Building the Pauling Legacy

Balz Frei leads the Linus Pauling Institute’s drive to understand how micronutrients affect genes and health. On the blackboard are Pauling’s handwritten notes on an organic chemical that he thought had anti-cancer potential. The blackboard is part of the Valley Library’s Ava Helen and Linus Pauling Papers Collection. (Photo: Frank Miller)

By Lee Anna Sherman

Oregon native Linus Pauling had already won two Nobel prizes when he turned his genius to the chemical complexities of diet and health. Not content to rest on his laurels as a world-renowned chemist and international peace activist, Pauling plunged with characteristic ardor into the study of micronutrients, particularly vitamin C, in the late 1960s.

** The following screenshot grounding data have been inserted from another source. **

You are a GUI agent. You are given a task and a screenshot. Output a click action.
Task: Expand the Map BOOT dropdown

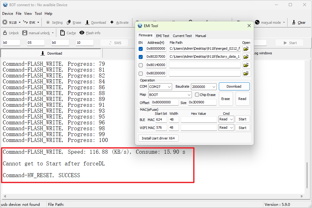189,95
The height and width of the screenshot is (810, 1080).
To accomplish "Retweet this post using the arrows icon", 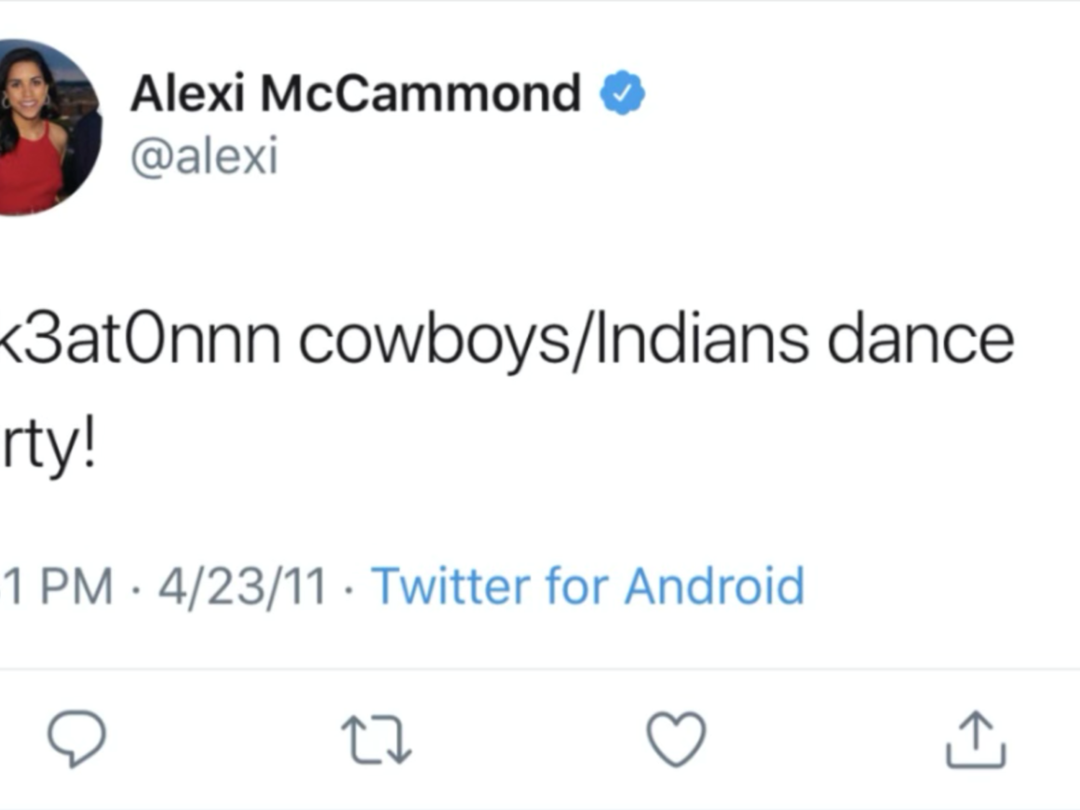I will coord(376,740).
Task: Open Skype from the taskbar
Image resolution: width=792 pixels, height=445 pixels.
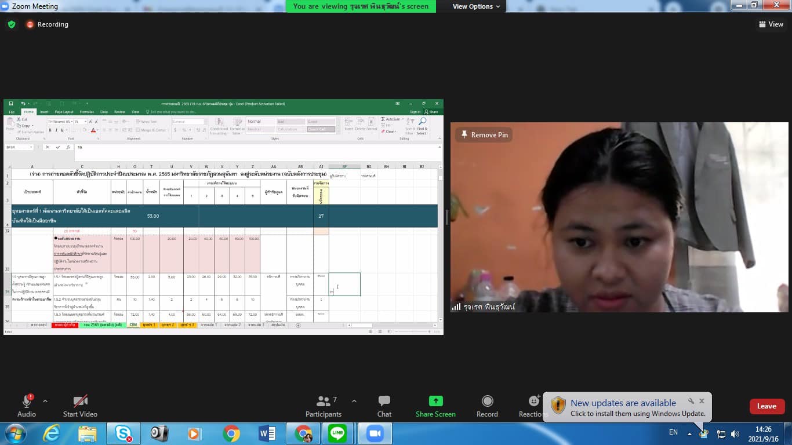Action: (x=123, y=433)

Some four decades later, Pauling’s legacy is about to turn a corner in the field he pioneered. Under the leadership of biochemist Balz Frei, OSU’s Linus Pauling Institute is poised to expand its prominence in nutrition science with the construction of a state-of-the-art research facility in Corvallis, where Pauling began his career. More than $31 million in private donations (including $20 million from the Wayne and Gladys Valley Foundation and over $10 million from Pat and Al Reser) have been matched by state bonds for the $62.5 million building, scheduled to break ground in 2008.

The new science center will include part of the OSU Department of Chemistry and allow LPI to grow not only in size but also in scope.

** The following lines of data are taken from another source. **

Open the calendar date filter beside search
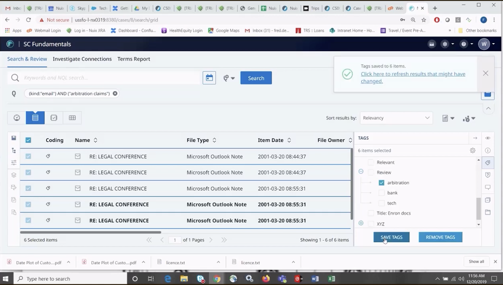The width and height of the screenshot is (503, 285). click(209, 78)
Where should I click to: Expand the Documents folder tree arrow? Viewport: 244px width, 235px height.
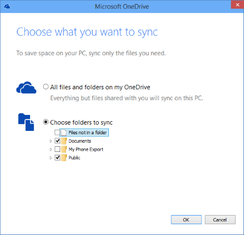pyautogui.click(x=51, y=141)
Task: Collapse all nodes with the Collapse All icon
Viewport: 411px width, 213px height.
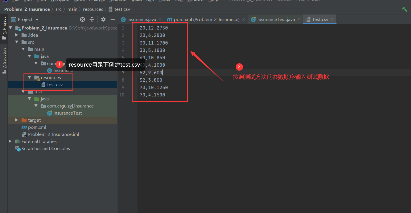Action: point(91,19)
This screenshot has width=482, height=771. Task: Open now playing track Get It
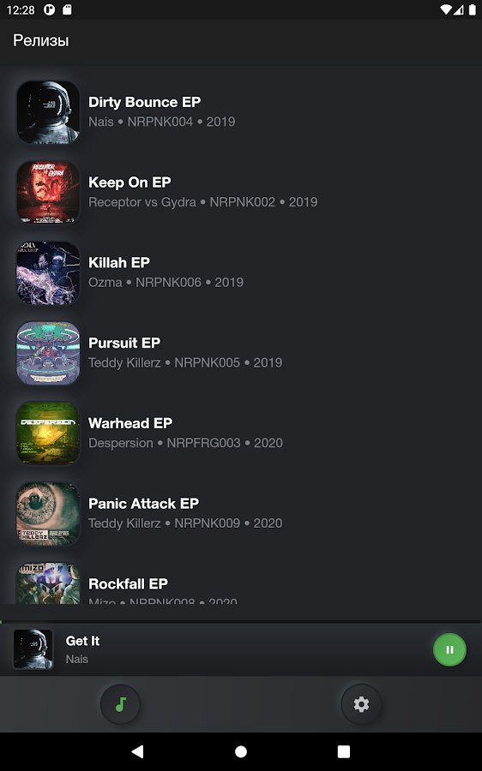pyautogui.click(x=82, y=641)
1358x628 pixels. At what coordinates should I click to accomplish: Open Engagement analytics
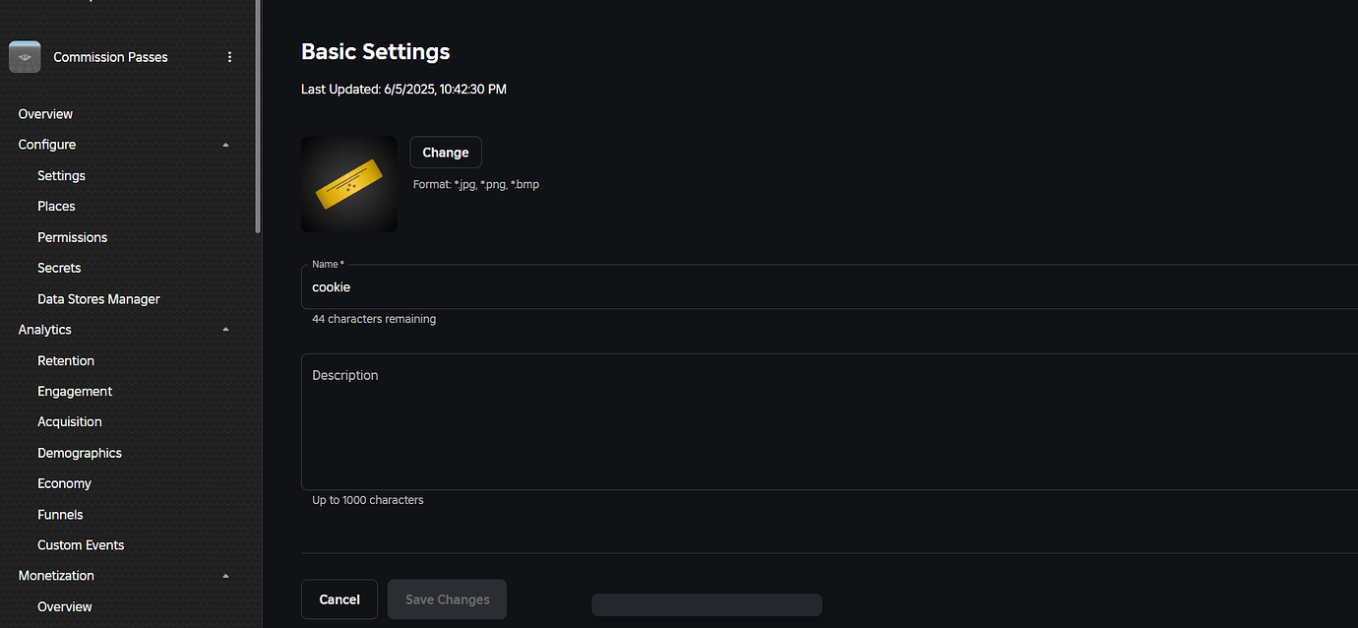click(75, 391)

“Right now, we are investigating three major disease areas in our laboratories, all relating to the role of diet, micronutrients and lifestyle,” says Frei, who holds the endowed Linus Pauling Institute Chair. “One is cancer chemoprevention, another is heart and metabolic diseases, and the third, our smallest, is healthy aging and neurodegenerative diseases. I’d like to expand our efforts in this third area.”

Frei, a specialist in oxidative stress and atherosclerosis, envisions three new research positions that will build on the work of LPI’s aging expert, Tory Hagen, holder of the Endowed Chair for Healthspan Research, who studies oxidative stress, lipoic acid and mitochondrial dysfunction in aging. The goal is to expand LPI’s investigation of the impact of diet and lifestyle on the basic biological mechanisms of aging and on neurodegenerative diseases like Alzheimer’s or Parkinson’s disease.

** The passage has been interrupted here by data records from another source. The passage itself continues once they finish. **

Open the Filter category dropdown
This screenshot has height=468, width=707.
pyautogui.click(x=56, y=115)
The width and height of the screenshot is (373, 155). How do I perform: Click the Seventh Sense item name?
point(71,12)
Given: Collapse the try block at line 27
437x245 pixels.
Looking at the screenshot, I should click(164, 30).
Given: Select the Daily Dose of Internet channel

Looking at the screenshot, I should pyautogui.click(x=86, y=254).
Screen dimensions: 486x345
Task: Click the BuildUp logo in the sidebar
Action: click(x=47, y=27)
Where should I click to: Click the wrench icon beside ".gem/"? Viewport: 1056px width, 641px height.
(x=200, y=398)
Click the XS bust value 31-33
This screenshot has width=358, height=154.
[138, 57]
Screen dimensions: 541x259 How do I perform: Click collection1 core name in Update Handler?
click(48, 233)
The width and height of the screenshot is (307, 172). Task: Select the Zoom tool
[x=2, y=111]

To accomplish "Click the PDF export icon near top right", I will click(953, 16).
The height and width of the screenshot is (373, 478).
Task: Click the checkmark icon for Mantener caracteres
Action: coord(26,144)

“We want to understand how nutrients interact with genes, turning them on or off, and how we can affect these mechanisms through diet and lifestyle to improve health in the elderly,” Frei says. “We also want to look at immunosenescence, the decline of the immune system as we age, and the role of nutrients and lifestyle in this process.”

Aging was of keen interest to Pauling himself. In the 1950s, he began to study the biochemistry of mental illness. How, he wondered, did nutrition affect brain chemistry? Could an optimum intake of micronutrients improve mental and physical health and decrease risk of age-related diseases? Despite the controversy sparked in 1967 when he dubbed the budding study of micronutrients and human health “orthomolecular medicine,” Pauling never backed down from his stance that micronutrients hold the key to fighting disease and fending off the worst ravages of old age.

OSU’s new Linus Pauling Science Center will carry his vision into the 21st century.